#### Exercise objective:
I would like the entries transcribed word for word, please, with the pictures removed.

Records from a data collection:
=== Begin Enclosure ===

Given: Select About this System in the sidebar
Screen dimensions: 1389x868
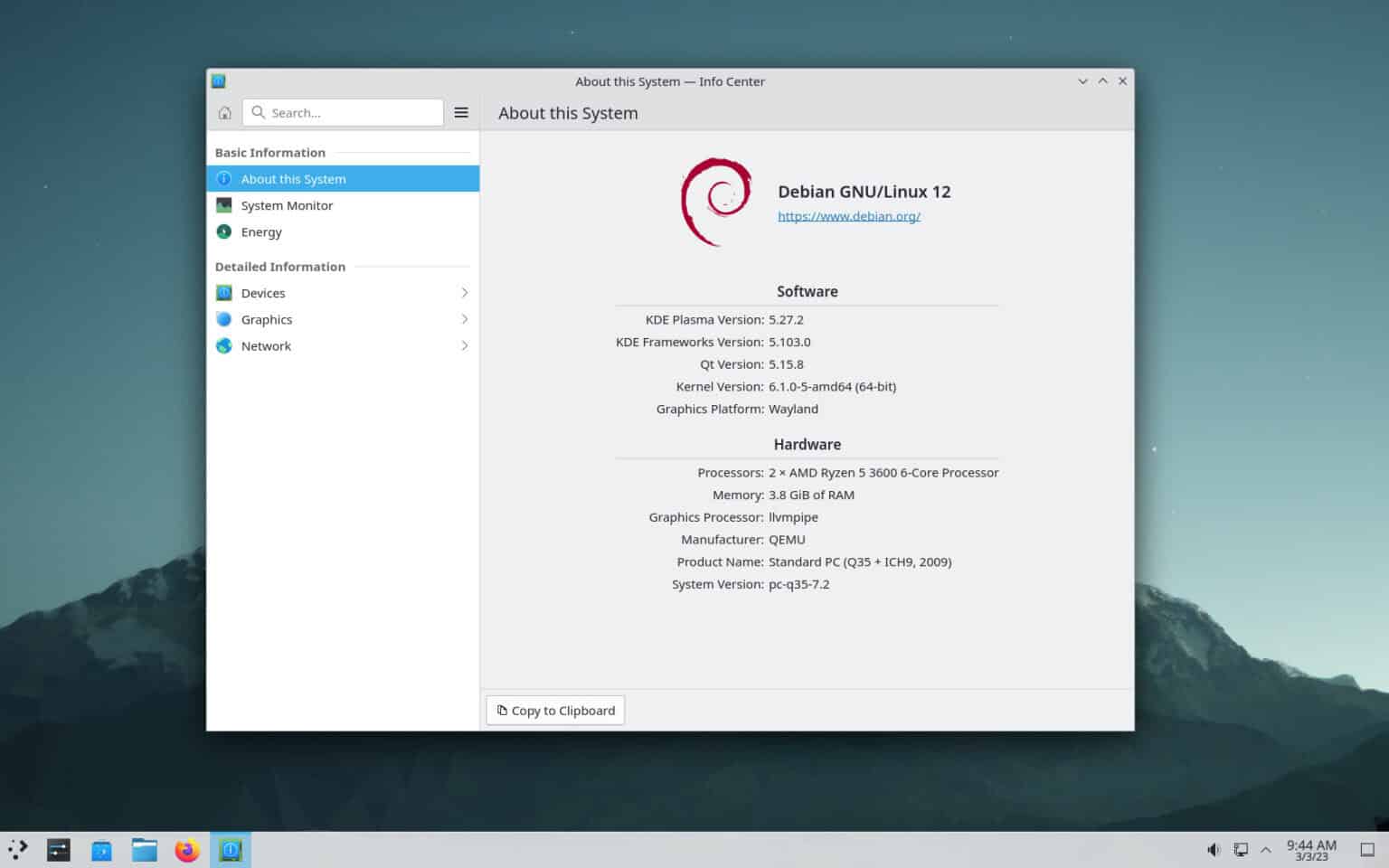Looking at the screenshot, I should [294, 178].
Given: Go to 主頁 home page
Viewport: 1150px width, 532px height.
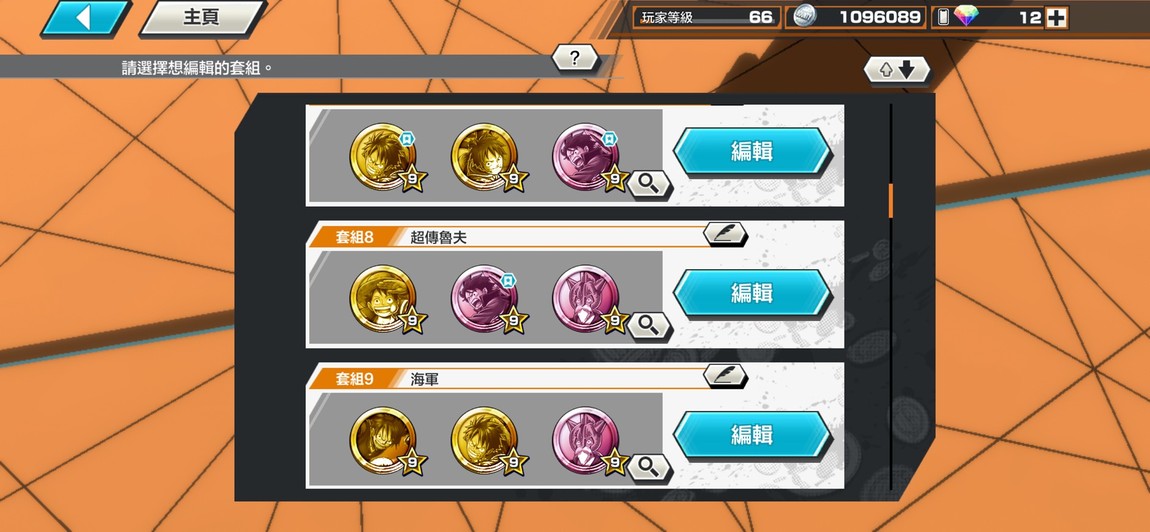Looking at the screenshot, I should (x=202, y=18).
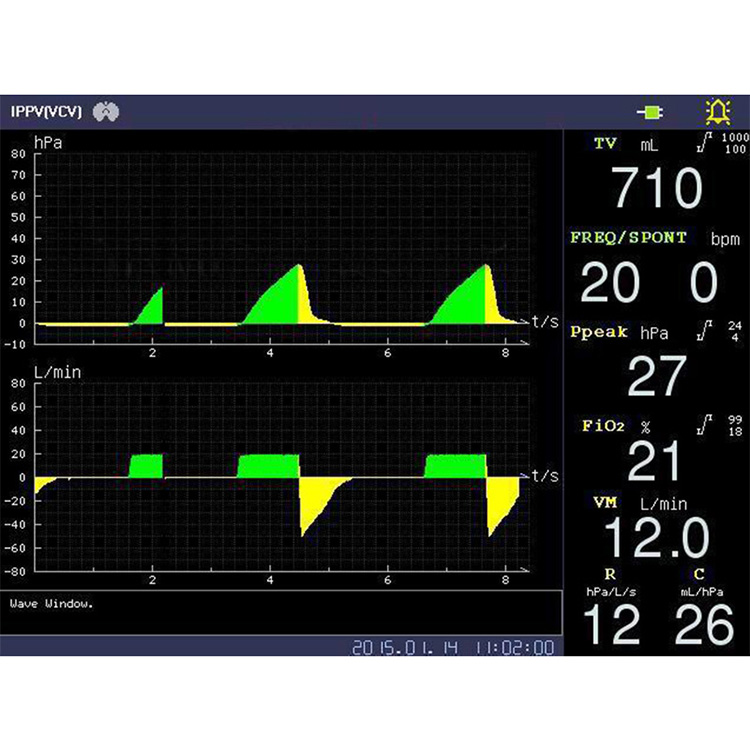The width and height of the screenshot is (750, 750).
Task: Select the resistance R value 12
Action: [610, 626]
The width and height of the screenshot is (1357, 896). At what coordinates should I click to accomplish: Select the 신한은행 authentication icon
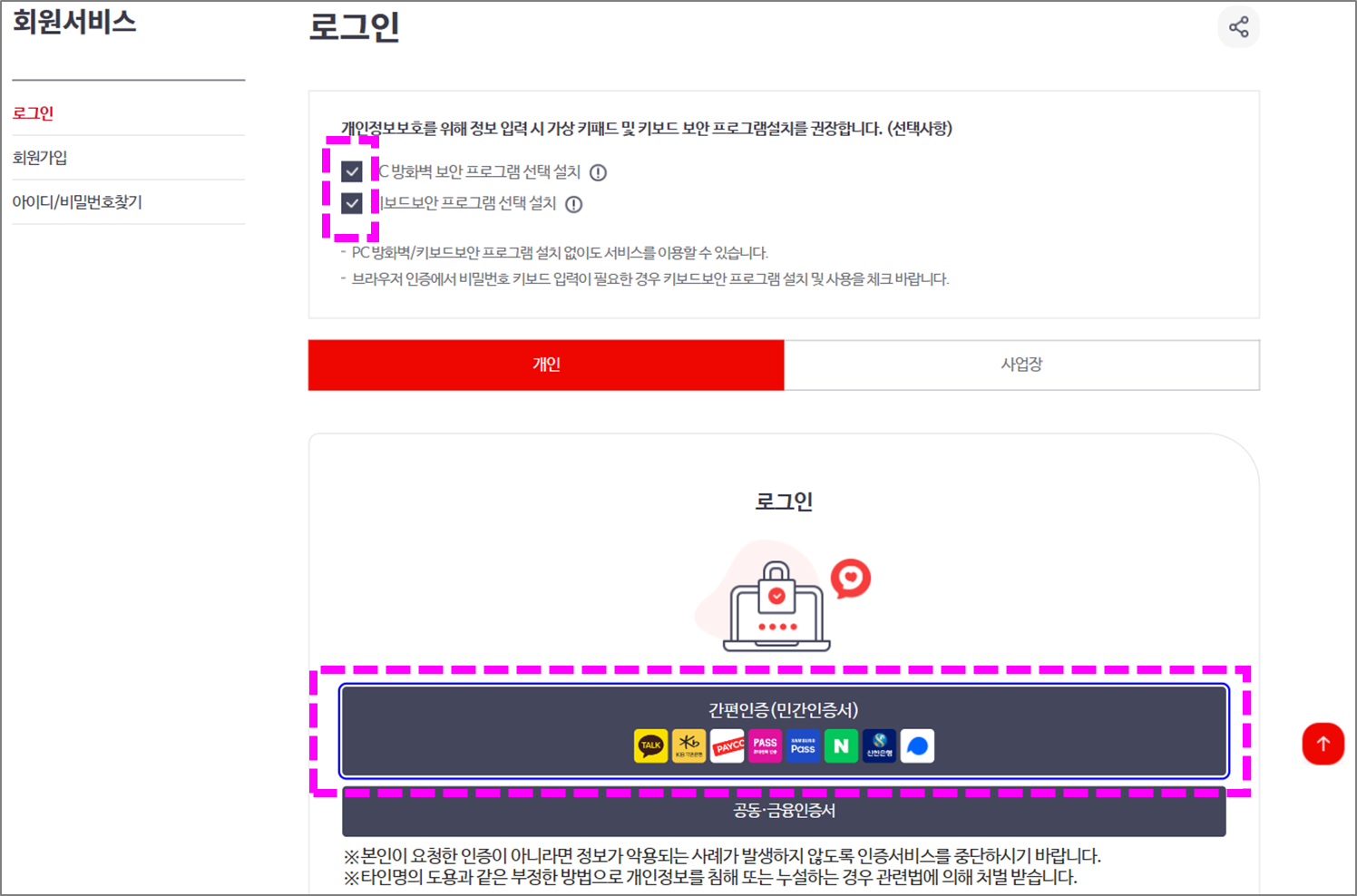click(x=879, y=745)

=== End Enclosure ===

#### Exercise answer:
Given: Select About this System in the sidebar
Screen dimensions: 1389x868
Looking at the screenshot, I should [294, 178].
Given: Go to 主頁 home page
Viewport: 1150px width, 532px height.
Looking at the screenshot, I should (x=202, y=18).
The width and height of the screenshot is (750, 750).
Task: Select the resistance R value 12
Action: [610, 626]
The width and height of the screenshot is (1357, 896). At what coordinates should I click to accomplish: Select the 신한은행 authentication icon
click(x=879, y=745)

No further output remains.